The growth rate of Egypt’s economy increased from 3.5 percent in the fiscal year 2015-2016 to 4.2 percent in fiscal year 2016-2017, the International Monetary Fund (IMF) announced, expecting it to reach 4.8 percent in the fiscal year 2017-2018 and to reach 6 percent in the medium term future.
The IMF praised Egypt’s commitment to economic reforms and said its economic reform program played a crucial role in stabilizing the economic situation, but warned of possible risks, including a deteriorated security situation.
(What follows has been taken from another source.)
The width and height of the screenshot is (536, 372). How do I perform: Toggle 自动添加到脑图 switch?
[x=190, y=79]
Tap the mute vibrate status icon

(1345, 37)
The Egyptian economy is recovering and restoring confidence, and the outlook for the economy is “favorable” in the light of the continuation of sound macroeconomic policies and growth rate thanks to the ambitious reform program the government is following, the IMF said at a press conference held in Cairo Tuesday.
The inflation rate is expected to fall to about 12 percent by June 2018 and to less than 10 percent in 2019, after having risen to 35 percent in July 2017 as a result of the flotation of the pound currency, increased energy prices and the imposition of a value-added tax, the IMF said.
The flotation of the pound contributed to the elimination of the black market, as well as increasing cash flows and foreign exchange reserves, which currently cover imports and services for five months.
The IMF recommended following policies aimed at increasing production and expected Egypt to cut its fuel subsidy bill from 3.3 to 2.4 percent of GDP in the current fiscal year. Egypt seeks to completely cancel fuel subsidies by the end of the reform program, according to the IMF.